Study material:
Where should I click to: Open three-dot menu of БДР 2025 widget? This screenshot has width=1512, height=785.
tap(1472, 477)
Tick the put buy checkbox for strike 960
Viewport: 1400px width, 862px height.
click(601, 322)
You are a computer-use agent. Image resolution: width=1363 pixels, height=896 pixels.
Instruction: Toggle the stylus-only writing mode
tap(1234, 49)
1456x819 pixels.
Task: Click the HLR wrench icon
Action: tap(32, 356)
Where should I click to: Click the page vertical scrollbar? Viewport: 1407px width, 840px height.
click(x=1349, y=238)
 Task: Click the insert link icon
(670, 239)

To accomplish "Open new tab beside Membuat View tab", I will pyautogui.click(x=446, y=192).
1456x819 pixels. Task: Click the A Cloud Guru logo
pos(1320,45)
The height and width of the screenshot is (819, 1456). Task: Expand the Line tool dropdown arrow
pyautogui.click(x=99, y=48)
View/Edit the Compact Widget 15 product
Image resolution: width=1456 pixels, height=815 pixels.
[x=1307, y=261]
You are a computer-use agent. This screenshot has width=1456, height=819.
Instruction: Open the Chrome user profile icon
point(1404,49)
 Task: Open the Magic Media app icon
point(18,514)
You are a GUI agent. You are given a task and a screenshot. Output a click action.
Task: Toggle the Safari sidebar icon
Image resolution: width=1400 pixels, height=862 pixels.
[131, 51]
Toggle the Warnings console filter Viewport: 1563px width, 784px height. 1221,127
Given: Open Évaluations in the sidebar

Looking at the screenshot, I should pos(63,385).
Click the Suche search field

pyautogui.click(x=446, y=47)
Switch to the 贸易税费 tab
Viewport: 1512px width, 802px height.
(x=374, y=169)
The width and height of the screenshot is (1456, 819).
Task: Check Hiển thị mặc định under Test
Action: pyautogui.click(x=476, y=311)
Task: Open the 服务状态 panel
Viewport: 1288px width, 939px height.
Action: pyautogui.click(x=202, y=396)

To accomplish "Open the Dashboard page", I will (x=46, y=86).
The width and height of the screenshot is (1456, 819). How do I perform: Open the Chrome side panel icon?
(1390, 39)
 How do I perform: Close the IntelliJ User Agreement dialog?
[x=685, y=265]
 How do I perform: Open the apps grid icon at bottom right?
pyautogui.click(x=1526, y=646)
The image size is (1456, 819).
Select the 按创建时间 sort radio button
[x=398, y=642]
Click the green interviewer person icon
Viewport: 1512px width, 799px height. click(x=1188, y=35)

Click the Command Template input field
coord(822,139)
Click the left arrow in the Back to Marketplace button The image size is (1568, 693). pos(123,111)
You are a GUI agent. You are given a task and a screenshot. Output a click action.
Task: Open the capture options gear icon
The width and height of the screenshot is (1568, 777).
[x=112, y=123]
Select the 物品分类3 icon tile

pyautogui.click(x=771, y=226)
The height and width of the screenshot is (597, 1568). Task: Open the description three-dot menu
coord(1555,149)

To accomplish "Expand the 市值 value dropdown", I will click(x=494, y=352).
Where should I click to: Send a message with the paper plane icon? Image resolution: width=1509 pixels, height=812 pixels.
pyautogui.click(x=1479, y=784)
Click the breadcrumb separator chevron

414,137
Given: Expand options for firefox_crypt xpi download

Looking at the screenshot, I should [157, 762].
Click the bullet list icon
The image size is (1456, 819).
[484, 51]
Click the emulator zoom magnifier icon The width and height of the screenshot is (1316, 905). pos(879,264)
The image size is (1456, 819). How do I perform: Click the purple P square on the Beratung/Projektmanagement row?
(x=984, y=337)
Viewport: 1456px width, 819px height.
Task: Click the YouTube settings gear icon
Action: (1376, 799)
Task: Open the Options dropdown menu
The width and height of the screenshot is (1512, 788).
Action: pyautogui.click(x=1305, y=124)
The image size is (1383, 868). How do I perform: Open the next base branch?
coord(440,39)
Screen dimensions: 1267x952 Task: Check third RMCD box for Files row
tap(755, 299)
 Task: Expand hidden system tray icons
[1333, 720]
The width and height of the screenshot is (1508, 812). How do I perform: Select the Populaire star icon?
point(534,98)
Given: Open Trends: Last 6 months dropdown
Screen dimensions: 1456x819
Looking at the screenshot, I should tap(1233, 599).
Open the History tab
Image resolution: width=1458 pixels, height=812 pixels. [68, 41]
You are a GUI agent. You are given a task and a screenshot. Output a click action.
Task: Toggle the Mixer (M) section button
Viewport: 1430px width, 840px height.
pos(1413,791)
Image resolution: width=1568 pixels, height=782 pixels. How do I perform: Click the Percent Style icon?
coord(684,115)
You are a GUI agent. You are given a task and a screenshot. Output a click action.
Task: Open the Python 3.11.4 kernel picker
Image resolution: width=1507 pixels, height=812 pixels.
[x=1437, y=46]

Assignment: Would you give the entries back word for word?

Answer box:
Where should I click to: Open three-dot menu of БДР 2025 widget? This screenshot has width=1512, height=785.
tap(1472, 477)
Tick the put buy checkbox for strike 960
Viewport: 1400px width, 862px height.
click(601, 322)
You are a computer-use agent. Image resolution: width=1363 pixels, height=896 pixels.
Instruction: Toggle the stylus-only writing mode
tap(1234, 49)
1456x819 pixels.
Task: Click the HLR wrench icon
Action: tap(32, 356)
Where should I click to: Click the page vertical scrollbar? Viewport: 1407px width, 840px height.
click(x=1349, y=238)
 Task: Click the insert link icon
(670, 239)

To accomplish "Open new tab beside Membuat View tab", I will pyautogui.click(x=446, y=192).
1456x819 pixels. Task: Click the A Cloud Guru logo
pos(1320,45)
The height and width of the screenshot is (819, 1456). Task: Expand the Line tool dropdown arrow
pyautogui.click(x=99, y=48)
View/Edit the Compact Widget 15 product
Image resolution: width=1456 pixels, height=815 pixels.
[x=1307, y=261]
You are a computer-use agent. This screenshot has width=1456, height=819.
Instruction: Open the Chrome user profile icon
point(1404,49)
 Task: Open the Magic Media app icon
point(18,514)
You are a GUI agent. You are given a task and a screenshot. Output a click action.
Task: Toggle the Safari sidebar icon
Image resolution: width=1400 pixels, height=862 pixels.
[131, 51]
Toggle the Warnings console filter Viewport: 1563px width, 784px height. 1221,127
Given: Open Évaluations in the sidebar

Looking at the screenshot, I should pos(63,385).
Click the Suche search field

pyautogui.click(x=446, y=47)
Switch to the 贸易税费 tab
Viewport: 1512px width, 802px height.
(x=374, y=169)
The width and height of the screenshot is (1456, 819).
Task: Check Hiển thị mặc định under Test
Action: pyautogui.click(x=476, y=311)
Task: Open the 服务状态 panel
Viewport: 1288px width, 939px height.
Action: pyautogui.click(x=202, y=396)

To accomplish "Open the Dashboard page", I will (x=46, y=86).
The width and height of the screenshot is (1456, 819). How do I perform: Open the Chrome side panel icon?
(1390, 39)
 How do I perform: Close the IntelliJ User Agreement dialog?
[x=685, y=265]
 How do I perform: Open the apps grid icon at bottom right?
pyautogui.click(x=1526, y=646)
The image size is (1456, 819).
Select the 按创建时间 sort radio button
[x=398, y=642]
Click the green interviewer person icon
Viewport: 1512px width, 799px height. click(x=1188, y=35)

Click the Command Template input field
coord(822,139)
Click the left arrow in the Back to Marketplace button The image size is (1568, 693). pos(123,111)
You are a GUI agent. You are given a task and a screenshot. Output a click action.
Task: Open the capture options gear icon
The width and height of the screenshot is (1568, 777).
[x=112, y=123]
Select the 物品分类3 icon tile

pyautogui.click(x=771, y=226)
The height and width of the screenshot is (597, 1568). Task: Open the description three-dot menu
coord(1555,149)

To accomplish "Expand the 市值 value dropdown", I will click(x=494, y=352).
Where should I click to: Send a message with the paper plane icon? Image resolution: width=1509 pixels, height=812 pixels.
pyautogui.click(x=1479, y=784)
Click the breadcrumb separator chevron

414,137
Given: Expand options for firefox_crypt xpi download

Looking at the screenshot, I should [157, 762].
Click the bullet list icon
The image size is (1456, 819).
[484, 51]
Click the emulator zoom magnifier icon The width and height of the screenshot is (1316, 905). pos(879,264)
The image size is (1456, 819). How do I perform: Click the purple P square on the Beratung/Projektmanagement row?
(x=984, y=337)
Viewport: 1456px width, 819px height.
Task: Click the YouTube settings gear icon
Action: (1376, 799)
Task: Open the Options dropdown menu
The width and height of the screenshot is (1512, 788).
Action: pyautogui.click(x=1305, y=124)
The image size is (1383, 868). How do I perform: Open the next base branch?
coord(440,39)
Screen dimensions: 1267x952 Task: Check third RMCD box for Files row
tap(755, 299)
 Task: Expand hidden system tray icons
[1333, 720]
The width and height of the screenshot is (1508, 812). How do I perform: Select the Populaire star icon?
point(534,98)
Given: Open Trends: Last 6 months dropdown
Screen dimensions: 1456x819
Looking at the screenshot, I should tap(1233, 599).
Open the History tab
Image resolution: width=1458 pixels, height=812 pixels. [68, 41]
You are a GUI agent. You are given a task and a screenshot. Output a click action.
Task: Toggle the Mixer (M) section button
Viewport: 1430px width, 840px height.
pos(1413,791)
Image resolution: width=1568 pixels, height=782 pixels. How do I perform: Click the Percent Style icon?
coord(684,115)
You are a GUI agent. You are given a task and a screenshot. Output a click action.
Task: Open the Python 3.11.4 kernel picker
Image resolution: width=1507 pixels, height=812 pixels.
[x=1437, y=46]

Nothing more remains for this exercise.